* _What the exercise asks_
Each entry must appear again exactly as it does in the source.
-- -- --
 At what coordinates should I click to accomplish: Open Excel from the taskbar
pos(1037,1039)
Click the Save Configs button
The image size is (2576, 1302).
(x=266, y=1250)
-- -- --
* _Answer to the exercise_
 At what coordinates should I click to accomplish: Open Excel from the taskbar
pos(1037,1039)
Click the Save Configs button
The image size is (2576, 1302).
(x=266, y=1250)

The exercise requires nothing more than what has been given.